Exercise aim:
Filter the records down to the lines that hold the word "width", and copy each of those lines.

(Stored data)
* * * *

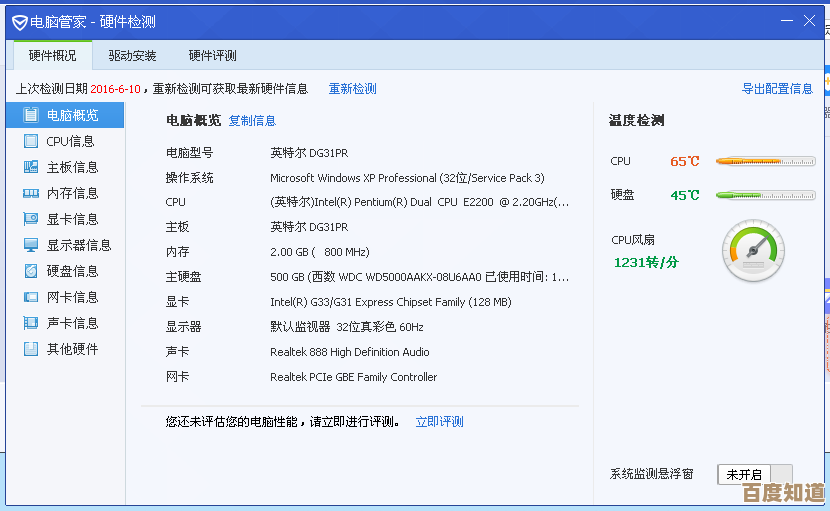
Task: Click the 电脑概览 sidebar icon
Action: [30, 115]
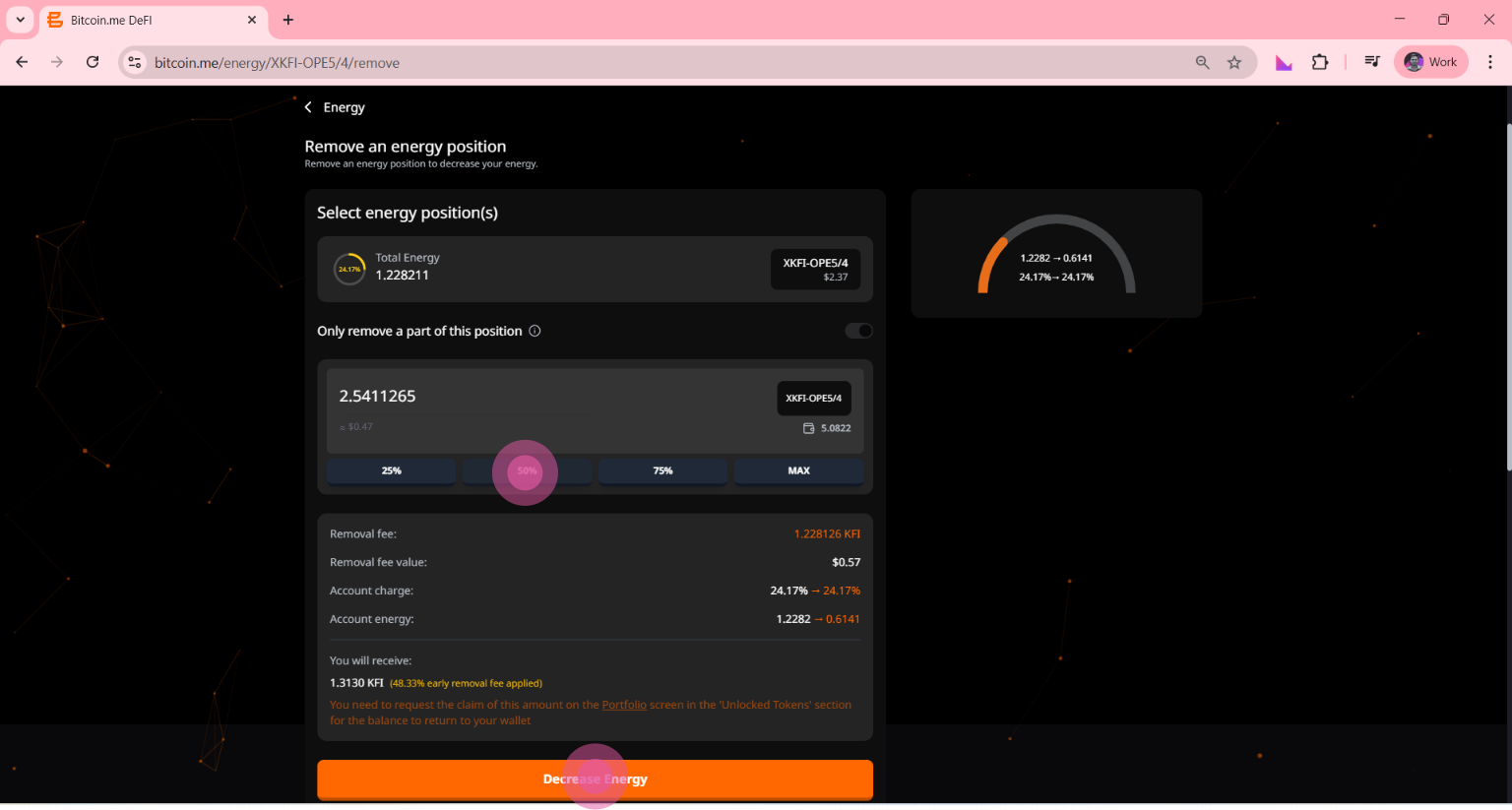1512x810 pixels.
Task: Click the zoom magnifier icon in address bar
Action: (1202, 62)
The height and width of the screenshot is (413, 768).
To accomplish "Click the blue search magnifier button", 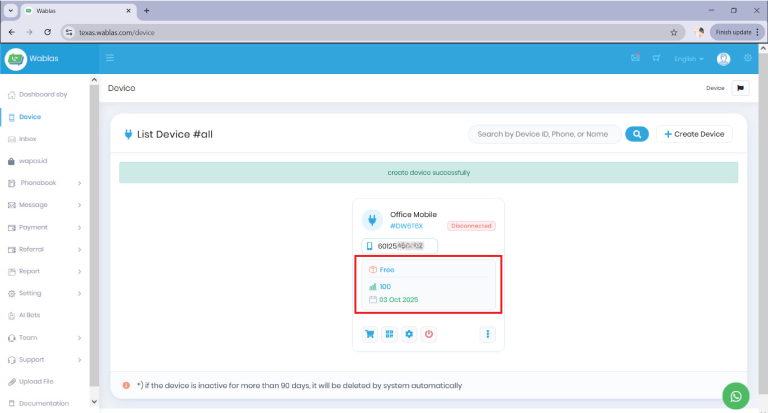I will click(x=637, y=134).
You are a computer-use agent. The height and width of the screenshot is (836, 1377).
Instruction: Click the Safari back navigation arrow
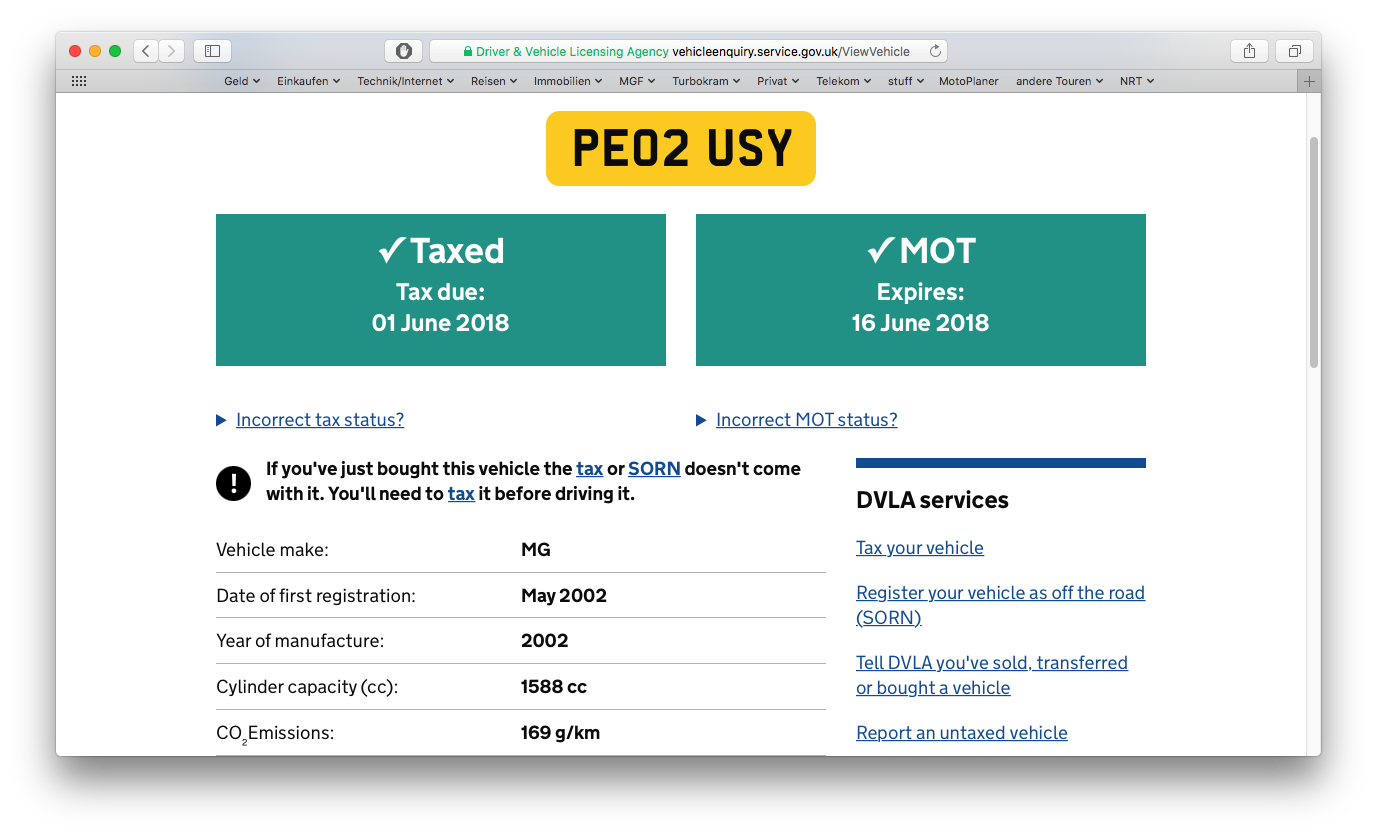pos(146,51)
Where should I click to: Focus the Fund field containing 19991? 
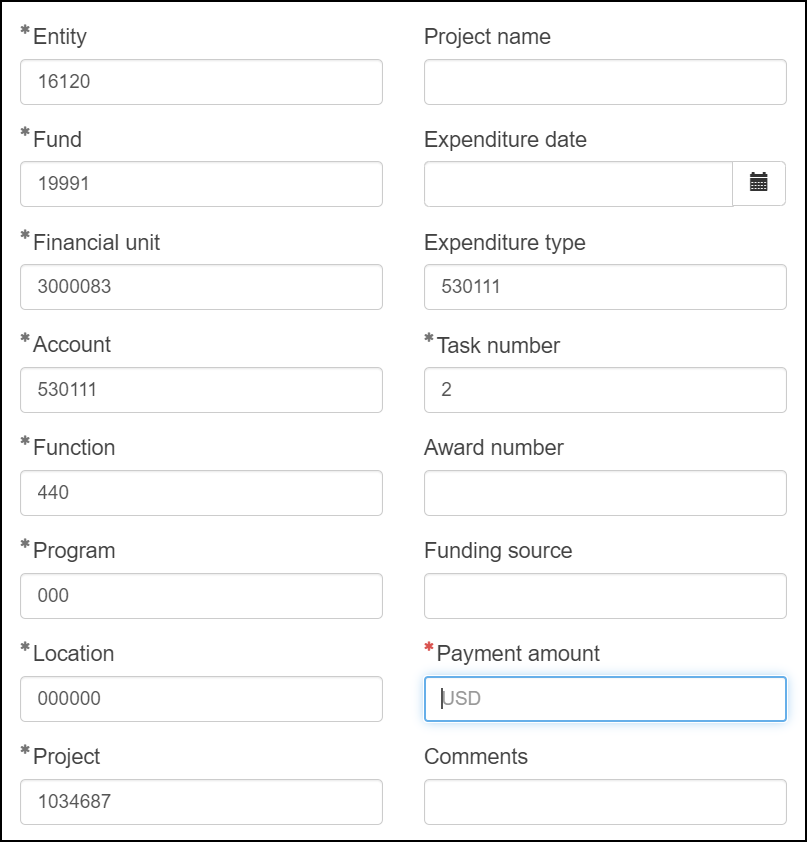point(201,184)
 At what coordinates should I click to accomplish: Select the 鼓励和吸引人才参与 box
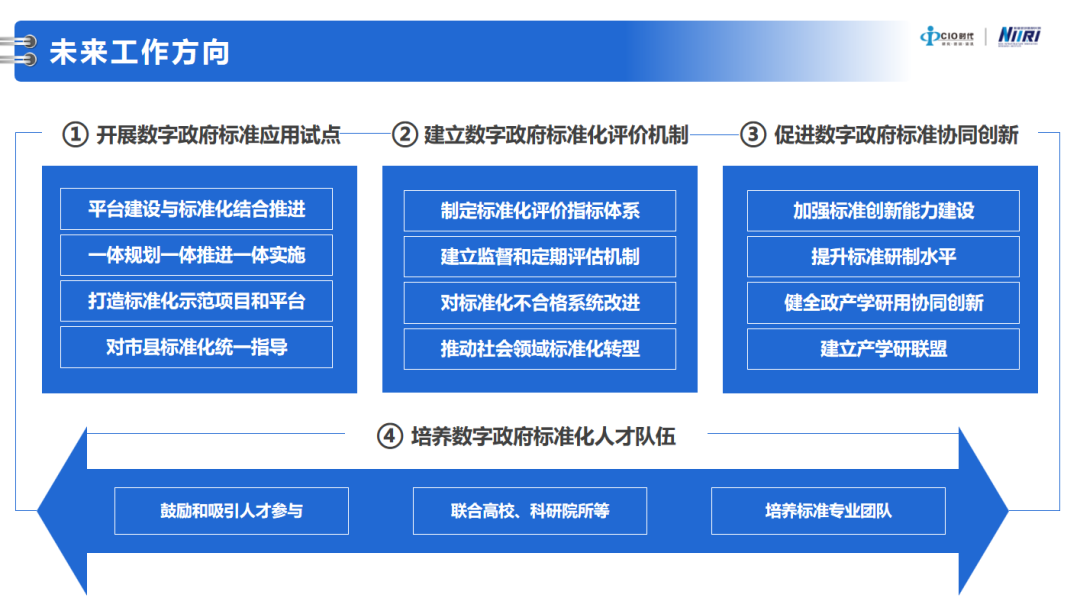click(232, 511)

* * * *

Reply:
The height and width of the screenshot is (413, 768).
You are a computer-use agent. The height and width of the screenshot is (836, 1377).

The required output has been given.